While Craig and Anne Shirley are pleasant as the farmer and his wife, and Edward Arnold is suitably noble as Webster, the film is a lot more interesting and kinetic when the evil characters are present. Simon is best known for her role in the original Cat People (1942), but her shorter turn here as Belle, the nanny and maid who soon becomes the farmer’s mistress, is equally enigmatic and alluring. She provides sexuality in an otherwise sterile, homespun setting.
Huston provides the film’s best-remembered moments with a performance that is both delightfully indulgent and endearingly villainous. He goes over the top with his characterization, becoming so compulsively watchable that the film slows down considerably when he isn’t onscreen.
Scratch is also a decidedly modern devil when he is called upon to explain himself in the trial sequence at the end. Money is an indelibly patriotic film, but when Scratch faces Webster in the trial Benét and his coscripter Dan Totheroh saw fit to have Scratch note that he is in the fabric of America — “when the first wrong was done to the first Indian, I was there. When the first slaver put out for the Congo I stood on the deck.” Money was shot and released before America’s entry into WWII; one has to assume that that piece of dialogue would not have been in the film if it had been released after Dec. 7, 1941.

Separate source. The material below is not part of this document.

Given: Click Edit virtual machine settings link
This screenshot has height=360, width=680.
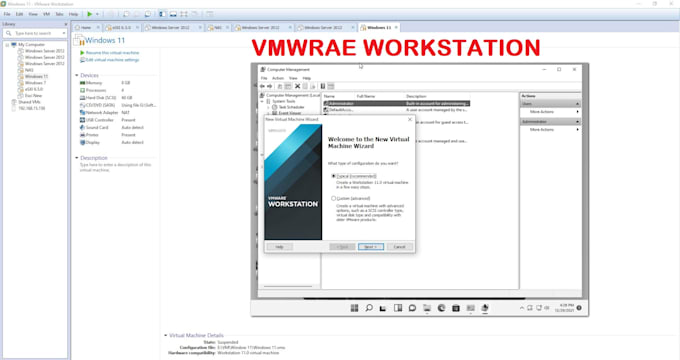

In addition to two vintage episodes of The Columbia Workshop from 1937 and ’38 that presented radio adaptations of Benét’s stories about Daniel Webster, there are two audio features in the package that originated on earlier releases of the film on disc: a 1991 audio commentary (updated in 2003) by film historian Bruce Eder and Bernard Hermann biographer Steven C. Smith; and, from 2003, Alec Baldwin (who directed and costarred with Anthony Hopkins in an ill-fated 2007 remake of Money called Shortcut to Happiness) reading the original Benét story.

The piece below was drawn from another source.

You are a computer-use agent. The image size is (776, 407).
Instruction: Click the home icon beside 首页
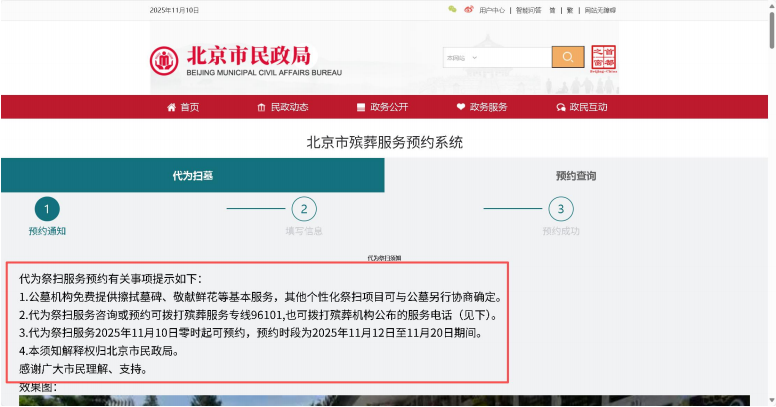pos(171,107)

Also included is a 2018 episode of the Criterion Channel series “Observations on Film Art” that explores basic film editing principles, analyzing various scenes from Money as illustrations. The odd thing about this supplement is that the host, film scholar Jeff Smith, only explains the “normal” edits in the film and not the “shock” moments, like the inserted photographic negative shots.
A newly made featurette compares the different versions of the film, from its preview version (titled Here is a Man) to its reincarnation as The Devil and Daniel Webster. Another newly made featurette runs through the history of the film, from the publication of the short story in the Saturday Evening Post in 1936 through this new restoration by UCLA.
There are various juicy bits of trivia about the film contained herein. These include the fact that it didn’t just have two or three names, but six — A Certain Mr. Scratch, Flesh and Gold, Here Is a Man, Daniel and the Devil, and the two other, more famous titles.
It is also noted that a distributor who acquired the film in 1952 chopped it down to 85 mins, and it wasn’t until the 1991 Criterion laser disc that the full version of the film was seen again. Then in 2021, a UCLA researcher found that a German film archive sent a nitrate dupe negative of the full feature to the Library of Congress in the early 2000s. Thus, this particular version of the film, which is the most complete.